Evidente, portanto, não ser possível postular-se preventivamente que a vontade de alguém seja declarada neste ou naquele sentido, salvo norma cogente que a tanto obrigue e haja um justo receio de vir a ocorrer um comportamento em sentido contrário ( atividade ) ou em virtude de ter havido um pacto preliminar cujo objeto é, precisamente, a declaração de vontade que se quer ver manifestada. Destarte, inibe-se, preventivamente, a prática de um ato que seria violador do direito de outrem, não se pode inibir declaração de vontade que, se manifestada, seria inválida, porquanto a invalidade é um a posteriori.

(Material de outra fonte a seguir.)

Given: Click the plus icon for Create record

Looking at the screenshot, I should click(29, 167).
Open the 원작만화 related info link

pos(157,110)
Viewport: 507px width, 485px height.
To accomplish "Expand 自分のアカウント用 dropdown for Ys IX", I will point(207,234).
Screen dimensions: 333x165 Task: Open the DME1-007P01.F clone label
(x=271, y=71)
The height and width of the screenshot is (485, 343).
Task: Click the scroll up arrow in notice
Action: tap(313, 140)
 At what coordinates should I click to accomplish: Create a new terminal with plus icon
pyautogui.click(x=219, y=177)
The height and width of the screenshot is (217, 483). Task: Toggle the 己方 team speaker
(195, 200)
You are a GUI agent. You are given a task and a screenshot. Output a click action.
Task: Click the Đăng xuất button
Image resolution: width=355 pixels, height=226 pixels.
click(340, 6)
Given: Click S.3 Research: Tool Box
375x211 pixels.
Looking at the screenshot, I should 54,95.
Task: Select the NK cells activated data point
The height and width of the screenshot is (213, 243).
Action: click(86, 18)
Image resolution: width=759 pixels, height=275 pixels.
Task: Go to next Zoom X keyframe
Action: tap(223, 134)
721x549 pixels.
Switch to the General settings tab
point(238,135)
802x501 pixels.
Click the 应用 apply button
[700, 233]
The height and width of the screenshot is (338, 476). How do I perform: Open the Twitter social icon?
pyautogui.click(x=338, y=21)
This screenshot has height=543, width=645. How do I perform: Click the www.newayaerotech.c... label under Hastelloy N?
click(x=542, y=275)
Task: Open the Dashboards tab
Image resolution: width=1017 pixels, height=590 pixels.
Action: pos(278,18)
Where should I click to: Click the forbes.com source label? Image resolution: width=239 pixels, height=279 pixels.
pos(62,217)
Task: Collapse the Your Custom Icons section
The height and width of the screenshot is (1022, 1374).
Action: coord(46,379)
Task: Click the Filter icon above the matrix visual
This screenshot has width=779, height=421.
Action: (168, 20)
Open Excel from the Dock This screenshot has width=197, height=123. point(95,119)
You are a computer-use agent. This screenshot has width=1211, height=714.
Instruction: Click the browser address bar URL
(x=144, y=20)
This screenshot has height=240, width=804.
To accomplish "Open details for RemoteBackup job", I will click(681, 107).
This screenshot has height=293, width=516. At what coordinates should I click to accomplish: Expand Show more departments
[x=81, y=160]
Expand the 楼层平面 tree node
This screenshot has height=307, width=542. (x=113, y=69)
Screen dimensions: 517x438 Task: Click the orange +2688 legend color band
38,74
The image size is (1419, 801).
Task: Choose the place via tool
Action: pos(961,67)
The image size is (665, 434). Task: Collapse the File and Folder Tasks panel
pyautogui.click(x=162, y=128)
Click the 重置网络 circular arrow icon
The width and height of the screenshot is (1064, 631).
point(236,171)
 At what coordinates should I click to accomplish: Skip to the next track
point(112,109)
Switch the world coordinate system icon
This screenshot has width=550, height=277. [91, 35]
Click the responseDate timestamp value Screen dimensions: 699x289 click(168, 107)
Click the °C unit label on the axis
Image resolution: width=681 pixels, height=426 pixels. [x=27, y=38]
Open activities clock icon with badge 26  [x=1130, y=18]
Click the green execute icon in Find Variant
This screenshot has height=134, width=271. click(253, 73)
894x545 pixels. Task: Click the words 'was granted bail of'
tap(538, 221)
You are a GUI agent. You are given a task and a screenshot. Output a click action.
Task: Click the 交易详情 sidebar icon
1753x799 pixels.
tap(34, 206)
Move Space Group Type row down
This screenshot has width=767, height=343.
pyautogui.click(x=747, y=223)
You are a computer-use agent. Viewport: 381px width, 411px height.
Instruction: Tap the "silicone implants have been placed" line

14- Induvidoso, consequentemente, seja de postulação impossível, em termos jurisdicionais, uma pretensão no sentido de que outrem ajuste seu comportamento à lei ( dever irrenunciável e impostergável de todos ) ou declare sua vontade com determinado conteúdo, se a tanto não se obrigou, antes, contratualmente ( por força da liberdade natural reconhecida a toda criatura humana ) ou a tanto não está obrigado por norma cogente, havendo justo receio de que se consume o comportamento desviante, indispensável a cominação, para o caso de resistência, e a reparação com perdas e danos ou o equivalente prático, se a violação se consumar
 

A PRETENSÃO CAUTELAR.

15 - Observação final que desejaríamos fazer diz respeito à tutela cautelar. Acautelar é prevenir, resguardar, evitar, ou seja, acautelar envolve sempre o cuidado de preservar algo ou alguém de um mal futuro, indesejável. No campo do direito, o vocábulo não se reveste de conotação diferente. A única exigência que se impõe é distinguir o que, na esfera do jurídico, se pode querer preservar, prevenir, resguardar.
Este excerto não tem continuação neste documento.